With the urge to protest still beating fiercely in their breast they set off in search of new dragons to slay but find only windmills. The result is theaters of the absurd such as the "Battle of Seattle" WTO protests where the teeth gnashing on display was usually commensurate with the level of economic ignorance. These events were so much fun that participants attempted various re-enactments in DC and elsewhere. After all, how many times in your life do you get to put a doo rag around your face, chant slogans and raise your fist in the air while dodging tear gas?

With global poverty on the decline and rising prosperity across the world even this may one day run out as an issue. Already the days of G-7/IMF/World Bank protests seem like a fading memory, with climate change perhaps the heir apparent.

These people don't know what they're fighting for or against, but rest assured, they will continue the struggle.

2 comments:

Josh said...

The selfishness of people like this is apparent in the causes they chose. It is always about only about them and not truly about helping anyone else. Ironically, many of these types claim that is the problem with capitalism or the Western ills they rally against.

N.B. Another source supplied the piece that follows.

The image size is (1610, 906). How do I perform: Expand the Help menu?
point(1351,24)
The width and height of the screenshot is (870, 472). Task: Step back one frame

Even small contributions to the fight against AIDS, Malaria or extreme hunger and poverty in the third world helps so many people. Yet so many of these people who yearn for the good fights of the past focus their efforts on Global Warming or the latest cause celebre.

People make a living attending UN summits that cost tens of thousands of dollars. They travel to top destinations to discuss how to save the world with conferences held at 5-star hotels. Many try and write books or appear on TV. This is generalization and simplification of course, but as much as 70% of the population live on less than a $1 / day in parts of Africa it is difficult to believe that headline seekers are truly trying to help others, rather than help themselves.

Anonymous said...

The Shock Doctrine is the most thoroughly discredited public policy book of the last 10 years. It’s been destroyed by right-wing statists, left-wing statists (e.g., the New Republic), and even non-statists (e.g., Cato). It is truly astounding that anyone still takes this woman seriously. She’s just the kind of smiley-faced-statist that George Carlin warned us about.